Infinite Jest è il libro più importante di David Foster Wallace. Leggendo i giudizi dei critici riportati nella seconda e quarta di copertina, (edizione Einaudi) si capisce subito che siamo di fronte a un’opera che ha cambiato il corso delle cose nella letteratura contemporanea. La lettura di Infinite Jest è infatti un’esperienza unica, un’esperienza da fare per chi ama la letteratura.
Una scrittura nuova non s’inventa, ma nasce e si sedimenta un po’ alla volta nella testa di chi scrive per emergere, all’improvviso, impietosa e irrefrenabile come la lava incandescente di un vulcano che al suo passaggio cambia per sempre un paesaggio. Così è stato per la scrittura di Infinite Jest.

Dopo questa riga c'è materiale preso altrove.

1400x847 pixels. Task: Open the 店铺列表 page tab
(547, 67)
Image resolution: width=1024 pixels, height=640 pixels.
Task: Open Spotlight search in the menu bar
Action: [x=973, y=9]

Una moltitudine di personaggi si susseguono, sovrappongono, giustappongono in un mondo complesso e pieno di colori. Dialoghi sospesi che lasciano spazio a spiegazioni, chiarimenti, precisazioni e che si riprendono il centro della scena attraverso un semplice segno grafico. Una sorta di caos preordinato che richiede una certa concentrazione e attenzione soprattutto all’inizio della lettura, quando ti trovi catapultato in un mondo nuovo. Poi, pian piano, la finzione filmica di Infinite Jest ti rapisce e quando ciò avviene, in quel preciso istante, tutto cambia. Ora finalmente sei dentro il blob di David Foster Wallace, viaggiatore tra i viaggiatori, e puoi apprezzare la grandezza della sua scrittura: una grandezza che risiede nella semplicità. Less is more teorizzava all’inizio del secolo un grande architetto tedesco che conobbe la sua grande fortuna e fama proprio in America.
In un’intervista per The Believer con Dave Eggers, David Foster Wallace rispondendo ad una domanda su John McCaine e sul ruolo degli scrittori nella società contemporanea, usa un’espressione meravigliosa nella sua essenzialità: «Gran parte di ciò che è complicato non è sexy».
David Foster Wallace ha avuto una vita breve, brevissima, ed è stato un genio.